Probably most importantly what we have learned is that life is what you make it. Living is surrounding yourself with people that have similar values. Forgiving is not forgetting, but remembering differently. It is stepping outside of a situation and viewing it with a sound mind. This is not easy to do.

These are baby steps. In the right direction. We are letting go of things that we have no control over. We can only be in charge of us. Individually. And as a team. We have learned to take a day at a time. Not to plan too far ahead.

We have rediscovered things that we already knew. People we love are precious. Time together is special. Relationships should not be taken for granted. Standing up for yourself is a right. People make mistakes. How we react to those mistakes defines us. On to day 16.

Saturday, September 1, 2012

There Are Angels Among Us

A week ago I told you that our family was broken. Oh what difference a week can make. Please don't misunderstand. We have work to do. Boy, oh, boy do we have work. But we are headed down the right path.

A week ago I was nervous. I was nervous because for the first time in a really long time, I wasn't feeling very optimistic. My husband was in the hospital. Going through withdrawal. The next day was my birthday. It wasn't feeling very joyous, but at least I knew he was safe. And that was a gift in and of itself. Two days later he was released.

Part of me was excited to get him home. The other part of me still feared for his life. There was more treatment that he needed. It could be four weeks was what we were told for him to get into the center. We went into survival mode and started dreaming up plans for him to have to fill the days and keep his mind and body busy.
We were scared. Four weeks can fly by if times are good. If times are stressed this can feel like an eternity.

And then a miracle happened. A friend asked a favor of another. And the next day the love of my life was on his way to treatment. I have had highs and lows this week that I never knew possible.

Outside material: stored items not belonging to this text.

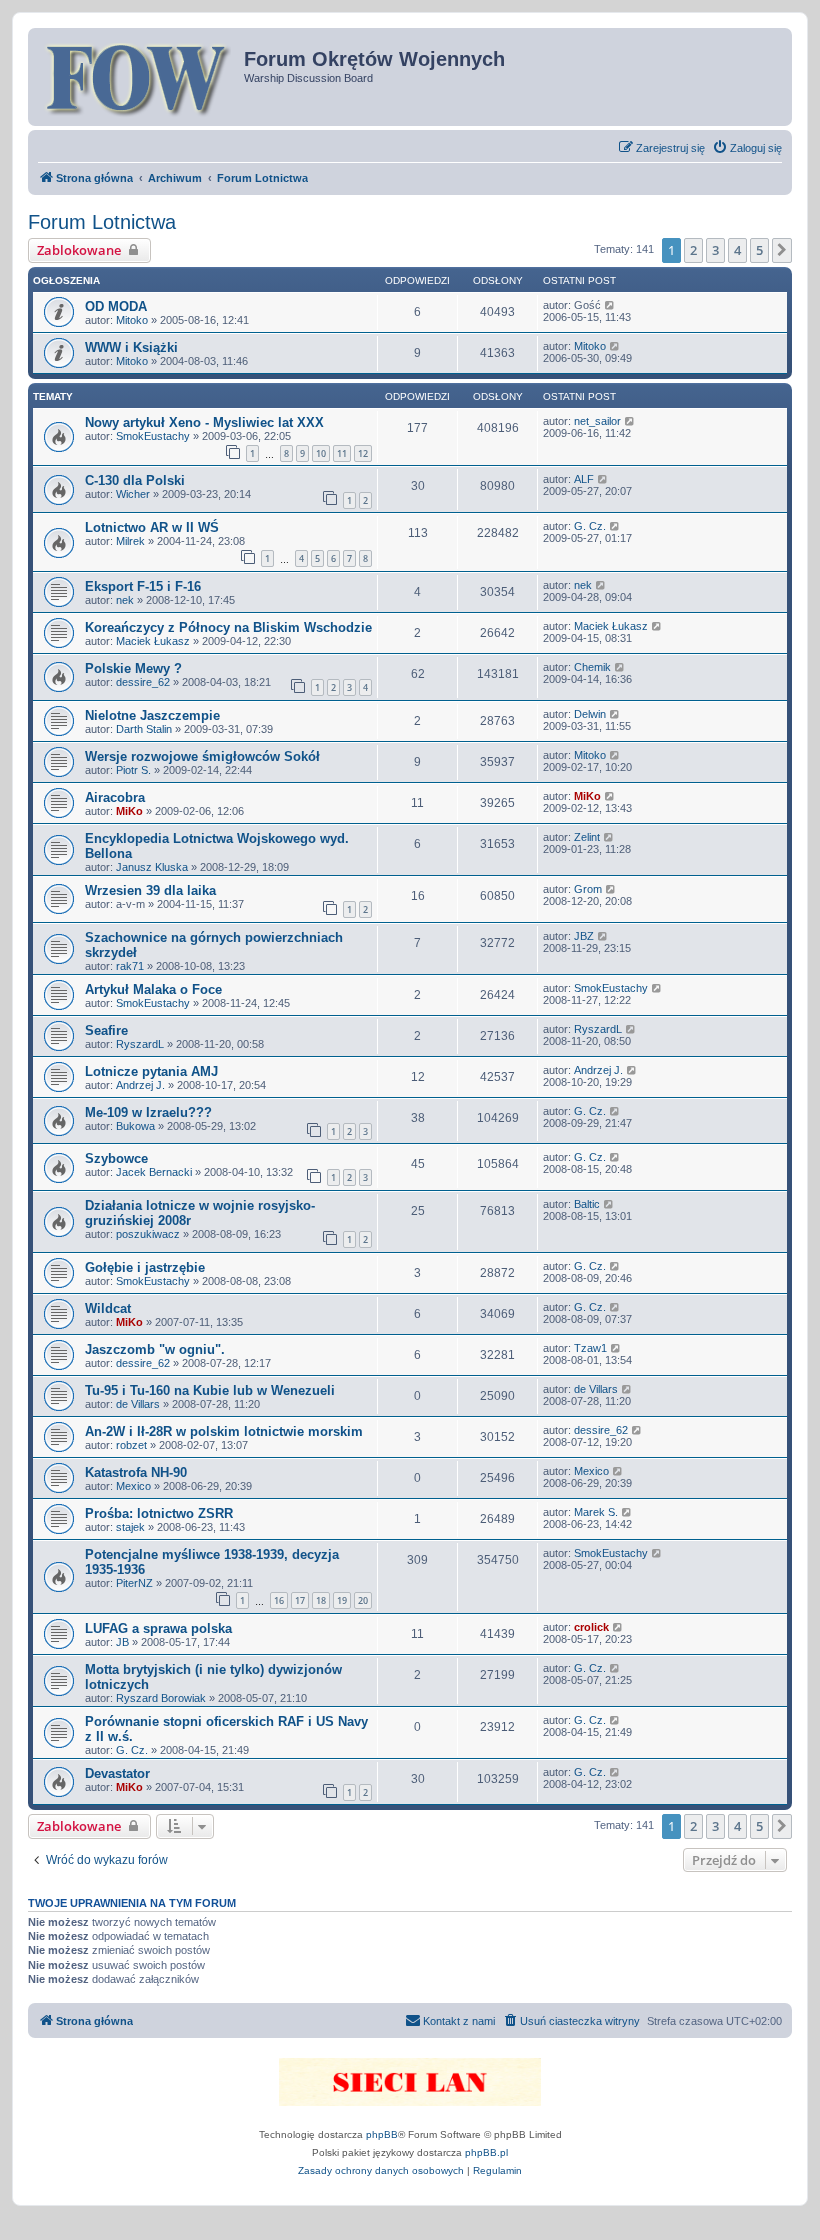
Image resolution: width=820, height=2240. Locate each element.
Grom (588, 889)
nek (125, 600)
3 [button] (715, 250)
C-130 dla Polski (135, 480)
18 (321, 1600)
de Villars (138, 1404)
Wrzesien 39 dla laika (150, 890)
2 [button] (693, 250)
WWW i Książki (131, 347)
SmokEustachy (153, 436)
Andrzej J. (140, 1085)
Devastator (117, 1773)
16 (279, 1600)
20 (363, 1600)
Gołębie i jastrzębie (145, 1267)
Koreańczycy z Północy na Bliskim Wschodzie (228, 627)
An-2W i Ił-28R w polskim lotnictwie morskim (224, 1431)
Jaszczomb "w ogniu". (155, 1349)
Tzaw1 (590, 1348)
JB (122, 1642)
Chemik (592, 667)
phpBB (382, 2134)
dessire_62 (143, 682)
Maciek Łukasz (153, 641)
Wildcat (108, 1308)
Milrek (130, 541)
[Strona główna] (138, 77)
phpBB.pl (486, 2152)
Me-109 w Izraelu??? (148, 1112)
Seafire (106, 1030)
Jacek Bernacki (154, 1172)
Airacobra (115, 797)
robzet (131, 1445)
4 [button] (737, 250)
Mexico (133, 1486)
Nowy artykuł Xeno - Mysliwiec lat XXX (204, 422)
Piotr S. (133, 770)
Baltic (587, 1204)
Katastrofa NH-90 (136, 1472)
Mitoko (132, 320)
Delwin (590, 714)
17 (300, 1600)
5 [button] (759, 250)
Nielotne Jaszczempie (152, 715)
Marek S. (596, 1512)
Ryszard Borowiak (161, 1698)
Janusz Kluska (152, 867)
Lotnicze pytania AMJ (151, 1071)
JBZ (584, 936)
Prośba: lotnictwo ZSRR (159, 1513)
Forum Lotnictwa (102, 222)
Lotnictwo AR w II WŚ (152, 527)
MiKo (129, 811)
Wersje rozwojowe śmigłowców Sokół (202, 756)
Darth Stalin (144, 729)
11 (342, 453)
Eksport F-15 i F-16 (143, 586)
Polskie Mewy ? (133, 668)
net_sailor (597, 421)
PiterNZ (134, 1583)
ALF (584, 479)
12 (363, 453)
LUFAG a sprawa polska (158, 1628)
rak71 (130, 966)
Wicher (133, 494)
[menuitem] (747, 148)
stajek (130, 1527)
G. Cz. (590, 526)
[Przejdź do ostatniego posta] (610, 305)
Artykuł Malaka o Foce (153, 989)
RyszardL (140, 1044)
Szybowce (116, 1158)
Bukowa (135, 1126)
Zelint (587, 837)
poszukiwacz (148, 1234)
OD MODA (116, 306)
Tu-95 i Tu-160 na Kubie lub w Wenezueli (210, 1390)
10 (321, 453)
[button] (782, 250)
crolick (591, 1627)
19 (342, 1600)
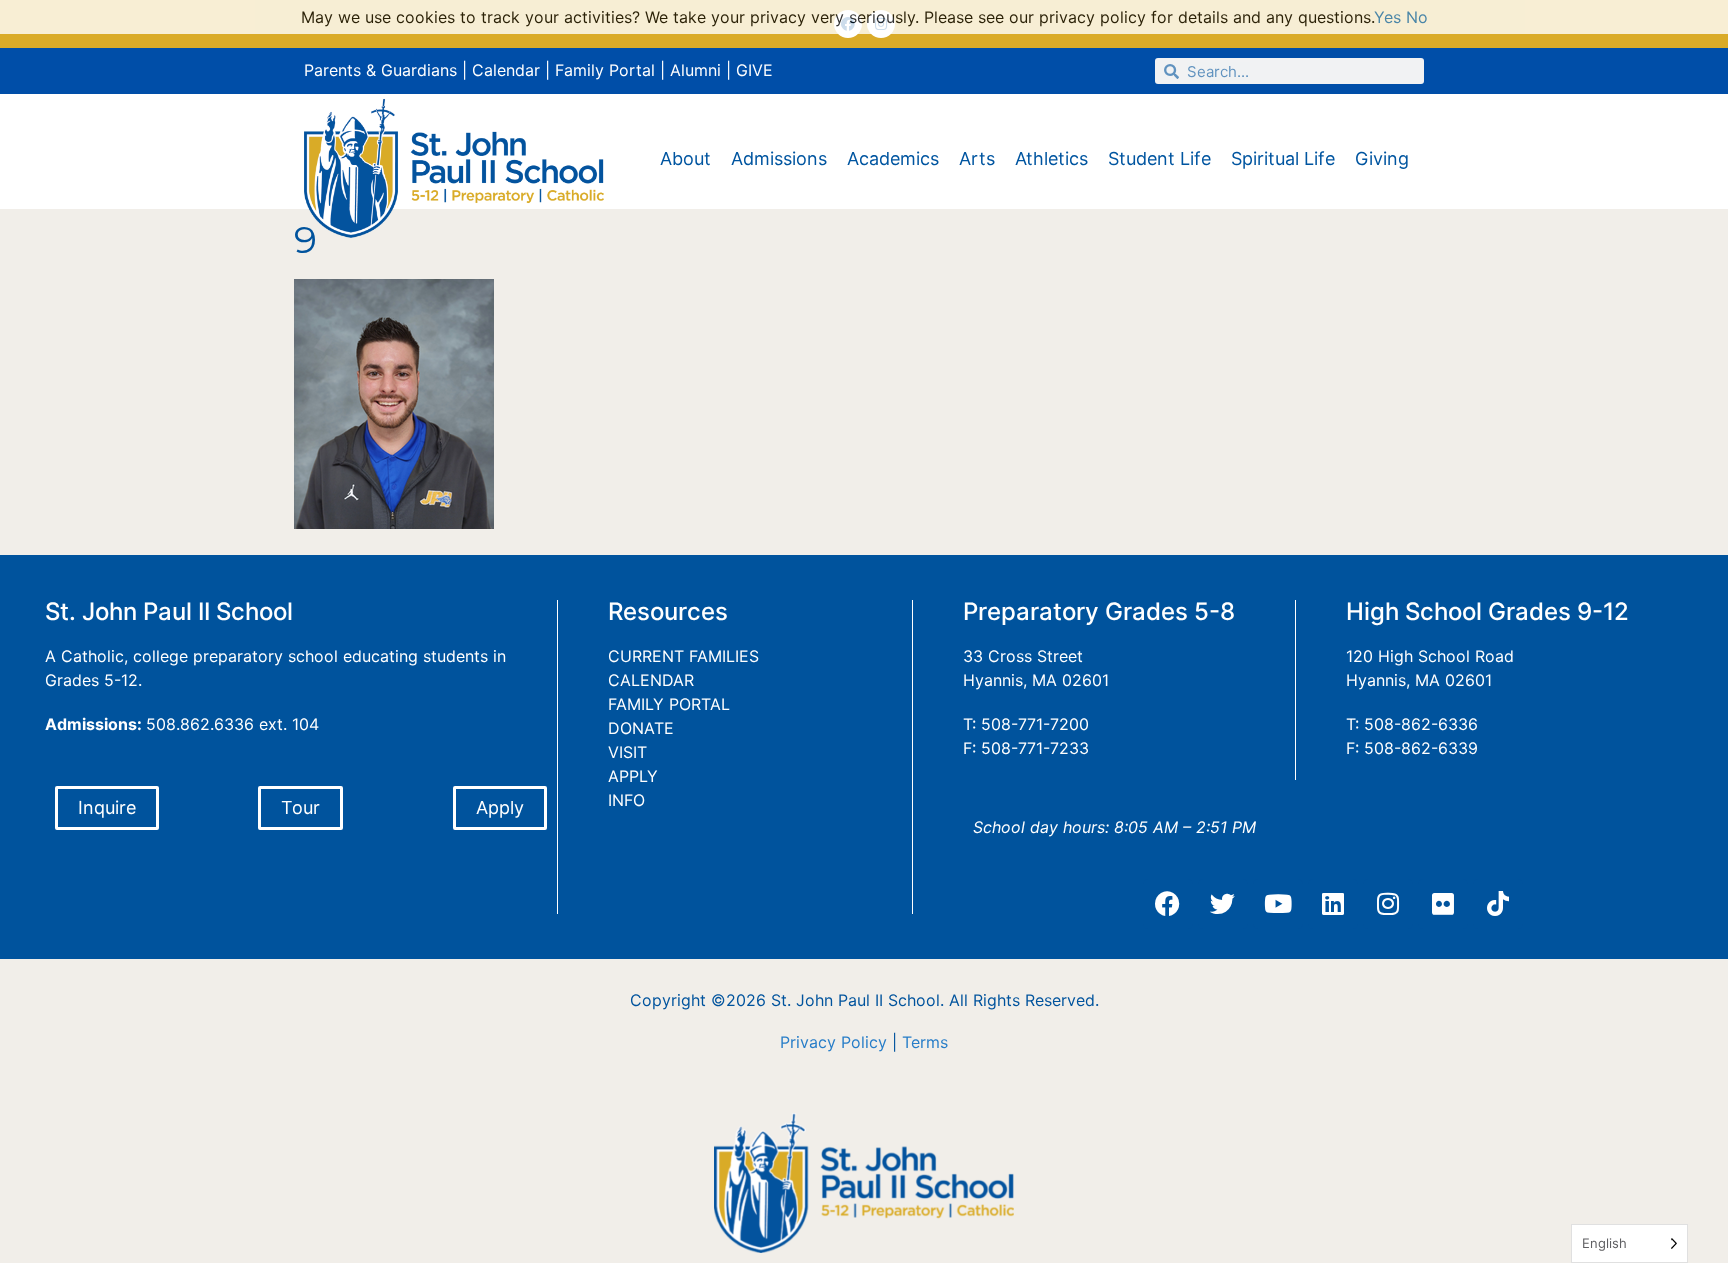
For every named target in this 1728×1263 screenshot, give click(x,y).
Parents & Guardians (380, 70)
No (1417, 17)
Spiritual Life (1283, 158)
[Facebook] (1168, 904)
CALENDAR (651, 680)
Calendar (506, 70)
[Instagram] (1388, 904)
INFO (626, 800)
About (685, 158)
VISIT (627, 752)
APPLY (633, 776)
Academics (893, 158)
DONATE (641, 728)
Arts (977, 158)
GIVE (754, 70)
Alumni (695, 70)
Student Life (1159, 158)
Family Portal (605, 70)
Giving (1382, 158)
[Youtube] (1278, 904)
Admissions (779, 158)
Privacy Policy (833, 1042)
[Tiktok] (1498, 904)
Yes (1387, 17)
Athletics (1051, 158)
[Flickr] (1443, 904)
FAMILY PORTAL (669, 704)
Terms (925, 1042)
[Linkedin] (1333, 904)
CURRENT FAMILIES (683, 656)
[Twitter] (1223, 904)
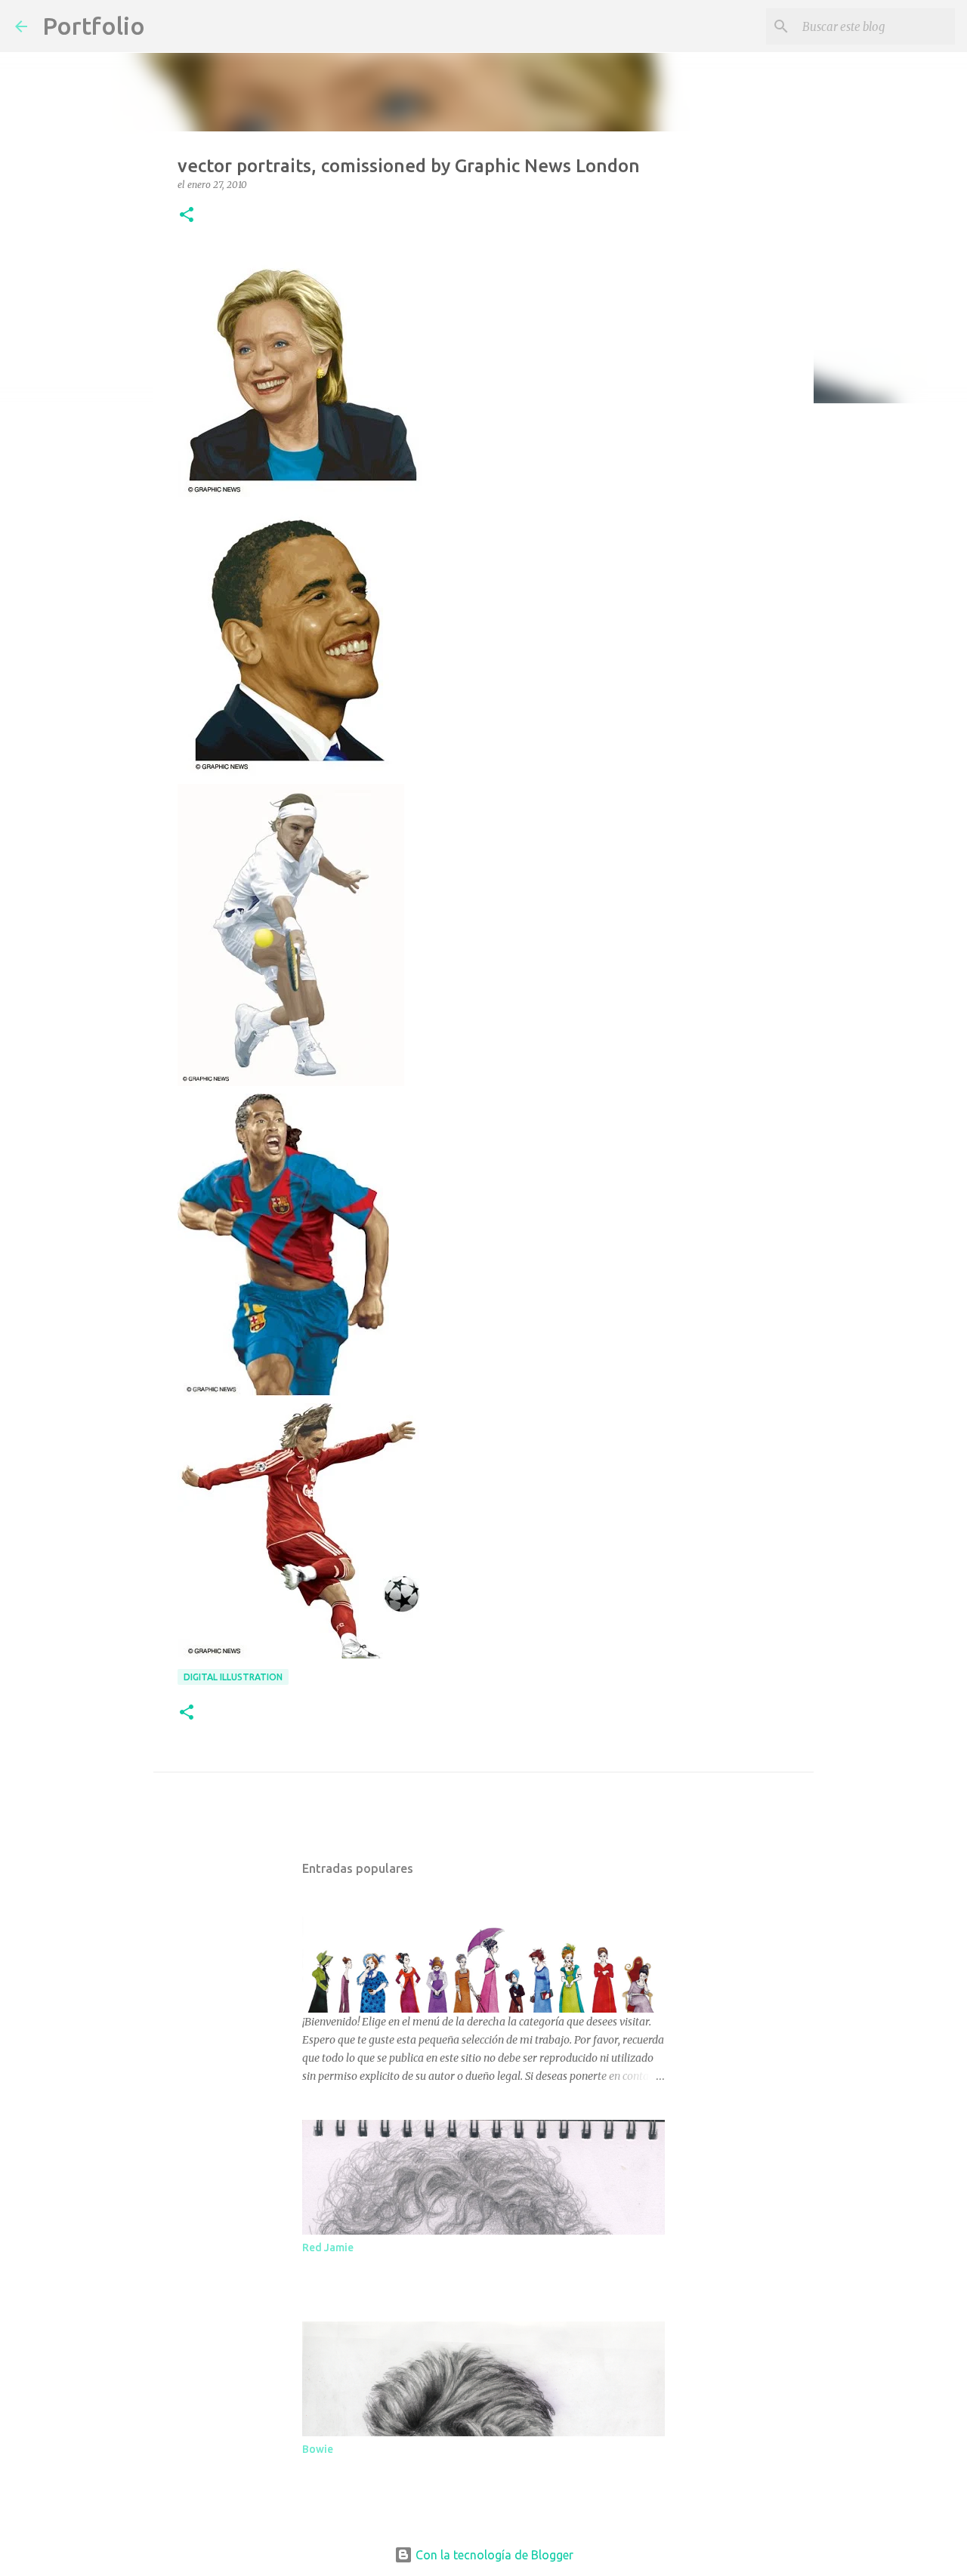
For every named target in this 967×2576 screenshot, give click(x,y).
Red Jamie (328, 2247)
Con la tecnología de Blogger (492, 2555)
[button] (187, 215)
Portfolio (93, 25)
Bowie (317, 2449)
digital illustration (233, 1677)
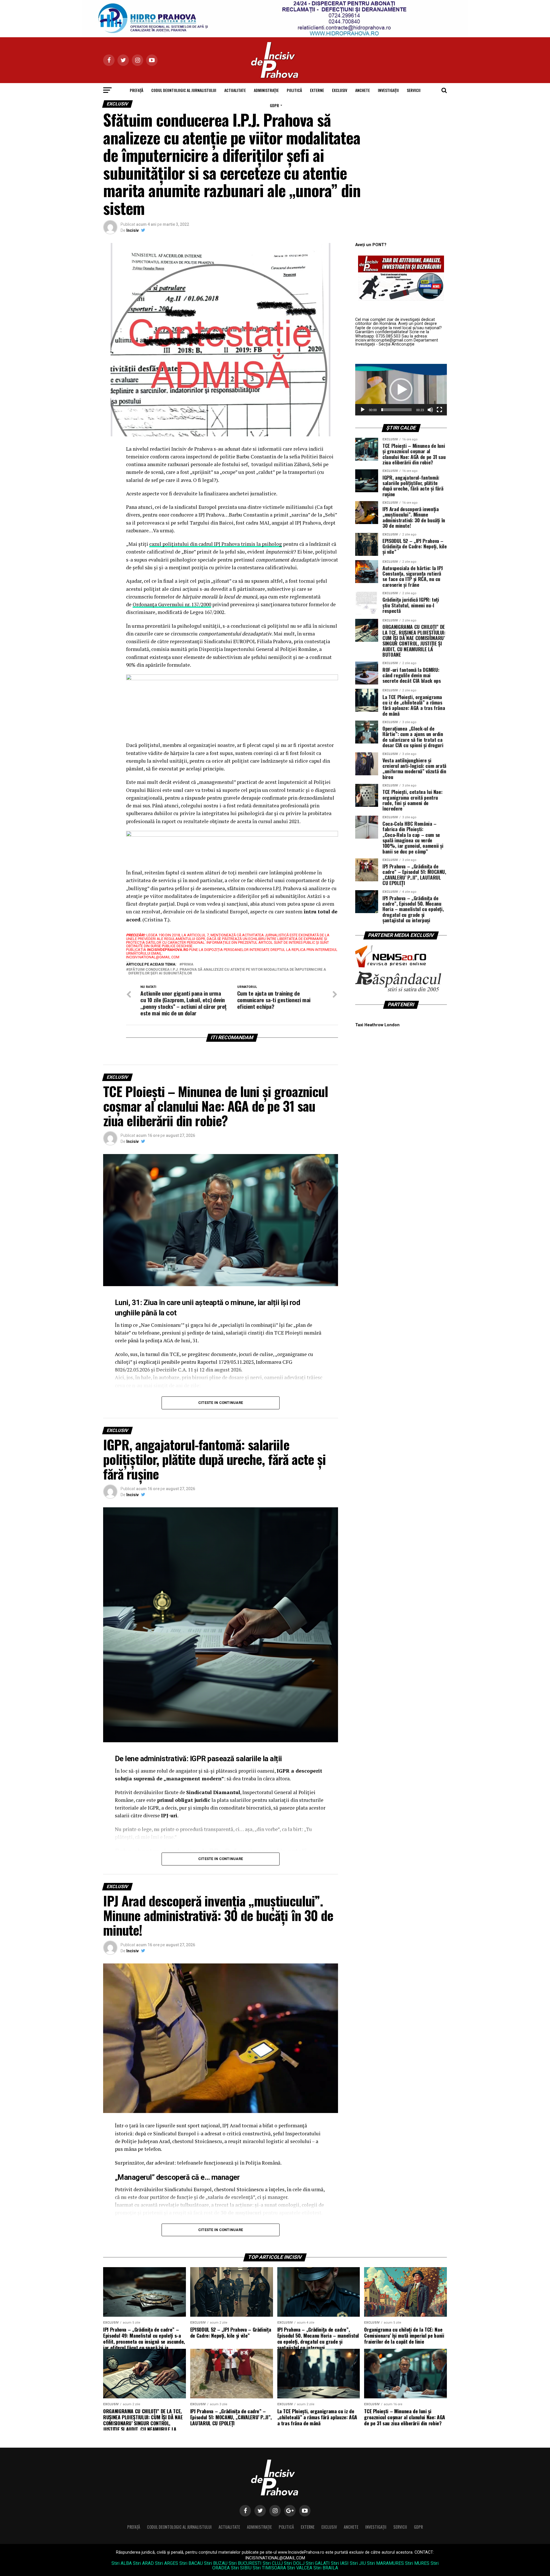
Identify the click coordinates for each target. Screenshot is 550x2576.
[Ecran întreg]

I'm sure they pale in comparison to what Scott is physically going through. But all the same my roller coaster ride feels like it's coming to an end. I'm not ignorant to the fact that there will be trials ahead. But I can lay my head down at night and dream of relief and the future. Not fear and the inability to see past my nose.

He is with people who have quickly become extended family. People who look after him when we can't. There is peace in that. I told you it takes a village to raise someone. It doesn't matter if you are a child or new to recovery. We are so blessed to have angels among us.